Let $\displaystyle q = 4^n + 1 \mbox{ where } n$ is a positive integer. Prove that $\displaystyle q$ is a prime if and only if $\displaystyle 3^{\frac{q-1}{2}} \equiv -1 \mbox{ (mod q)}$.
I have no clue on how to start.
$\displaystyle (3,q)=1 $ since $\displaystyle q \equiv 1 \not\equiv 3 \mod{4} $.
Therefore for a fixed $\displaystyle x $, there exists a unique $\displaystyle y $ such that $\displaystyle xy \equiv 3 \mod{q} $.
Hence if we partition $\displaystyle \{1,...,q-1\} $ into $\displaystyle \{c,d\} $ such that $\displaystyle cd \equiv 3 \mod{q} $, we get $\displaystyle (q-1)! \equiv 3^{\frac{q-1}{2}} \mod{q} $.
By Wilson's Theorem we have $\displaystyle (q-1)! \equiv -1 \mod{q} \Longleftrightarrow q $ is prime.

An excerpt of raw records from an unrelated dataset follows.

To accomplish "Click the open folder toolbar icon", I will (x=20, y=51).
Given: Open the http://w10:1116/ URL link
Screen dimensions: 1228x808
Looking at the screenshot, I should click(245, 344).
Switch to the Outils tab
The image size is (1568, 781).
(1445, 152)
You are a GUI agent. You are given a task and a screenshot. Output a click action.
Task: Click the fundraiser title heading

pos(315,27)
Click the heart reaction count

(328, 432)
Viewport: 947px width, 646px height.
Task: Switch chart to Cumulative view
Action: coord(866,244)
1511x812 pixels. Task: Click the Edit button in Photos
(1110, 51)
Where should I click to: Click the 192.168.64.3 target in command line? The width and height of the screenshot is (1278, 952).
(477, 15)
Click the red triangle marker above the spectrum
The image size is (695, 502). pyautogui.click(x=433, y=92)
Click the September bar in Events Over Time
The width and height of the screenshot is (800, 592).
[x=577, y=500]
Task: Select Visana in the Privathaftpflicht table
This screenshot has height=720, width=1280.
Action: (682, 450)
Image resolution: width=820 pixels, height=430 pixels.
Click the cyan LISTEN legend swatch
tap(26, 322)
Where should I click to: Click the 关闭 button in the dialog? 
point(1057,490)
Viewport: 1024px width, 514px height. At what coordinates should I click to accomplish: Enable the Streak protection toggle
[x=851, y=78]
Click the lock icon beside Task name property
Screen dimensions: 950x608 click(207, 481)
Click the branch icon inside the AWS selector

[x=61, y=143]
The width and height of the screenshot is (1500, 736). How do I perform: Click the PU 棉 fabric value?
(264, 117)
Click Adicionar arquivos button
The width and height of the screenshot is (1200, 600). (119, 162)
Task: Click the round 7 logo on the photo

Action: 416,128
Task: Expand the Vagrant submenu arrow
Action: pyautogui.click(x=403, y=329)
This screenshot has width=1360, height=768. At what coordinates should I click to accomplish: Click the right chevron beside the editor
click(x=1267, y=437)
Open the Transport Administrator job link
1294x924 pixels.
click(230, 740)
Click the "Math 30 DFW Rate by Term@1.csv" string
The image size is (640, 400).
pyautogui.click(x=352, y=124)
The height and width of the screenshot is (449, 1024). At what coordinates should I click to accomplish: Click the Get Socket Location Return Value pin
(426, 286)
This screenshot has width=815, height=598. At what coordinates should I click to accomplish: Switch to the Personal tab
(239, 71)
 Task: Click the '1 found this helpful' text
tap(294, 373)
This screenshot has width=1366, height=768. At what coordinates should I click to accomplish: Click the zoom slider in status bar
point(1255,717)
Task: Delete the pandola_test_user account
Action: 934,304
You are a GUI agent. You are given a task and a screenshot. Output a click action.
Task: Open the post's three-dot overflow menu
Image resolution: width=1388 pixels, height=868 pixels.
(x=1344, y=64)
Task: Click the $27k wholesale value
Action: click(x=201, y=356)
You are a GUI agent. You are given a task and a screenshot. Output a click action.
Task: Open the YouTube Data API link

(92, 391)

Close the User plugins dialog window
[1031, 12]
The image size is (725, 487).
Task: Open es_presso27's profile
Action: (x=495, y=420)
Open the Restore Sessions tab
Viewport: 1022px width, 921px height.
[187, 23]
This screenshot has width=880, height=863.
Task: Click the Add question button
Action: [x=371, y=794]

I'm not exactly sure this is right so if someone wants to confirm this, that would be great.
your idea is good but the above conclusion is unfortunately not true at least when $\displaystyle q$ is not prime (choose $\displaystyle x$ to be any divisor of $\displaystyle q$). you probably meant $\displaystyle 3y \equiv 1 \mod q$ has a unique solution
modulo $\displaystyle q,$ which is correct but not very useful here.
Well one way is easy. If $\displaystyle q $ is prime then $\displaystyle \left(\frac{3}{q}\right) \equiv 3^{\frac{q-1}{2}} \mod{q} $ by Euler's Criterion.
$\displaystyle \left(\frac{3}{q}\right) = \left(\frac{3}{4^n+1}\right) = \left(\frac{4^n+1}{3}\right) = \left(\frac{1^n+1}{3}\right) = \left(\frac{2}{3}\right) = -1 $.